Text segmentation module for the vivre library.

This module provides functionality to segment text into sentences or other units.
"""

from typing import List, Optional

import langdetect
import spacy
from spacy.language import Language



[docs]
class Segmenter:
    """
    A text segmenter that splits text into sentences using spaCy models.

    This class provides methods to segment text into meaningful units
    using language detection and spaCy's sentence tokenization.

    Batch Processing:
    - segment_batch(): For single-language batches (requires explicit language)
    - segment_mixed_batch(): For mixed-language batches (auto-detects languages)

    Note: Some languages (Arabic, Hindi, Thai) use a general-purpose multilingual
    model (xx_ent_wiki_sm) which may provide lower segmentation accuracy compared
    to dedicated language models.

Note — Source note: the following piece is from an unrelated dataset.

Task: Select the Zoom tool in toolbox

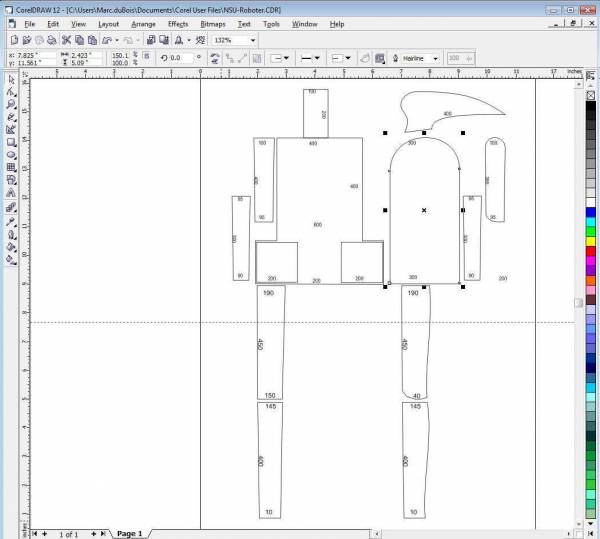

For higher accuracy with these languages, consider
    using larger (_lg) or transformer (_trf) spaCy models if available.
    """

    def __init__(self) -> None:
        """Initialize the Segmenter instance."""
        self._models: dict[str, Language] = {}  # Cache by model_name only
        self._supported_languages = {
            "en": "en_core_web_sm",
            "es": "es_core_news_sm",
            "fr": "fr_core_news_sm",
            "de": "de_core_news_sm",
            "it": "it_core_news_sm",
            "pt": "pt_core_news_sm",
            "nl": "nl_core_news_sm",
            "pl": "pl_core_news_sm",
            "ru": "ru_core_news_sm",
            "ja": "ja_core_news_sm",
            "zh": "zh_core_web_sm",
            "ko": "ko_core_news_sm",
            "ar": "xx_ent_wiki_sm",  # Arabic uses multilingual model
            "hi": "xx_ent_wiki_sm",  # Hindi uses multilingual model
            "th": "xx_ent_wiki_sm",  # Thai uses multilingual model
        }

    def _detect_language(self, text: str) -> str:
        """
        Detect the language of the given text using langdetect.

        Args:
            text: The text to detect language for.

        Returns:
            Language code (e.g., 'en', 'es', 'fr').
        """
        try:
            # Use langdetect for robust language detection
            detected_lang = langdetect.detect(text)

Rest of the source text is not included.